Écume

  1. Ô sombres héros de la mer

    Il y a le père. Il y a le fils. La mère n’est plus. Le père et le fils partagent la même maison, le même métier – marin-pêcheur – le même bateau de pêche, les mêmes repas. Guère plus. Il faut dire que depuis la mort de la mère, le père est complètement mutique. Le fils ne va pas beaucoup mieux. Solitaires ensemble, les deux hommes n’ont de cesse de parcourir la mer, bravant les intempéries pour gagner leur vie. Peinant malgré leur travail harassant à joindre les deux bouts, ils acceptent de faire traverser la Manche à quelques passagers dont c’est là le Graal de toute une vie.

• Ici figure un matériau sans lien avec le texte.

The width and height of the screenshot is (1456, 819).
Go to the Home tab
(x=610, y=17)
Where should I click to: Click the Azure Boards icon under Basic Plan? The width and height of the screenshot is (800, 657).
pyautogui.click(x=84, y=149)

    Paru initialement dans la collection Territori en 2017, Écume ressort ces jours-ci avec une nouvelle – et jolie – couverture à l'occasion du dixième anniversaire de La Manufacture de livres. Ce qui frappe rapidement à l’entame de ce texte, c’est l’étendue lexicale de l’auteur. Ici, les termes rares ne le sont pas. Mais il ne s’agit en aucun cas de coucher sur le papier des mots peu usités pour l’esbroufe. Patrick K. Dewdney semble plutôt être un amoureux des mots, et on l’imagine sans peine réfléchir régulièrement au choix du vocable idoine. Tout au plus un lexique aurait pu être utile, en particulier pour les termes spécifiques à la pêche hauturière – les plus curieux ouvriront un dictionnaire avec le plaisir d’apprendre quelque chose.
    Le réalisme est saisissant et l’on se croirait sur le bateau avec les personnages. L’odeur du poisson, des machines, du sang… Lorsque l’un des protagoniste se blesse, difficile de ne pas ressentir soi-même cette douleur de manière viscérale tant elle est justement décrite. On souffre donc à côtoyer ces hommes fêlés, dont les blessures profondes semblent incurables. Ils semblent vouloir se noyer dans le travail (la mer) pour oublier l’absence de l’être cher (la mère). Mais ont-ils seulement conscience d’aller mal ? Et l’auraient-ils, éprouveraient-ils l’envie de se soigner pour aller mieux ? Rien n’est moins sûr.
    L’intrigue n’est pas « policière » - pas d’enquête – mais le suspense est présent, surtout dans la seconde partie de l’ouvrage, qui n’épargne pas plus les passagers du frêle esquif que les nerfs du lecteur.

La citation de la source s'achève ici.